Hi Johnathan, thank you for the thoughtful and thorough response!
I agree with you completely that taking it seriously is the first step. That's the goal here and that is why I'm trying to get all the details worked out while time is on our side. This agreement is only a consideration because they have some cash they're not planning on using for a couple of years and believe that I can take good care of it in the meantime. For me to be interested, I want everyone to understand everything that is involved and the details of what will happen according to plan. Managing expectations. The good thing is were a good team everyone understands that this is a complex and significant deal and that there is significant risk involved.

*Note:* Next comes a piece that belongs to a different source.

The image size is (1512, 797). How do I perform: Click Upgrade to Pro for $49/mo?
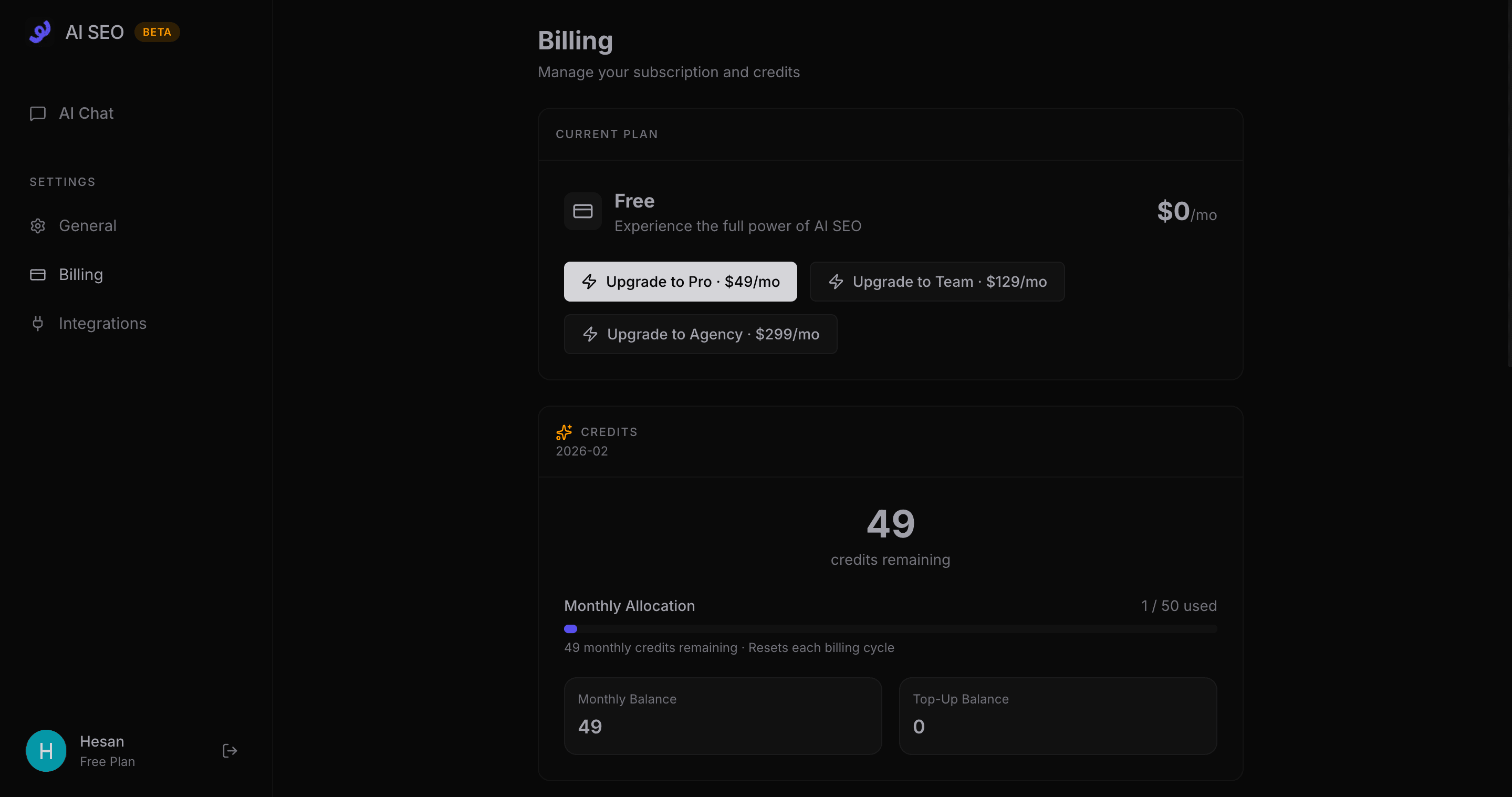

Not a casual, hey here's some money, go do good.. Oh wait you did what?!
After a bunch of research I am leaning towards a partnership for a few reasons specific to our situation. I've reached out to a highly recommended RE attorney and should get a lot of help in the coming week. Feel free to give feedback in the meantime if you'd like.
Were doing this all remotely so proximity plays into our decision as well. Folks in CA, I'm in AK and the deal is in OR. Reason for Oregon is adding property to portfolio, team already in place to manage remotely.
Here is a VERY abbreviated version of my current action plan which is still under construction. any feedback or opinions would be much appreciated.
1)Work out partnership details, have agreement in place, fill in the blanks at time of closing
2) Parents contribute cash for purchase. I manage transaction and closing with my team. We both hold title. They hold all equity they contributed plus recover any appreciation that may occur in future sales. I contribute capital through my time managing and receive all equity from rents minus expenses (Awesome for me I know)!
3) Assuming favorable market conditions (primary plan, have other options if not a good time to sell), after a few years of collecting rents, I finance the property and cash out parents. They receive their initial investment plus any appreciation and apply those funds toward purchase of new primary residence.
That's my big blind spot that I'm trying to get figured. If they are cashing out of a partnership it would be ideal if they could apply those funds through a 1031 to a new purchase (assuming 1031 is still a thing). This is where the partnership could be a better option tax wise. If it were a loan situation we would pay them interest (applicable federal rate, basically nothing). They would pay taxes on that interest also basically nothing but how would they recover the appreciation? I suppose when I finance i could cash out that money and gift it back to them over time? sounds like a PITA. I have a lot to learn here and I'm not just trying to eliminate taxes but be efficient and get them the most out of using their cash for a few years.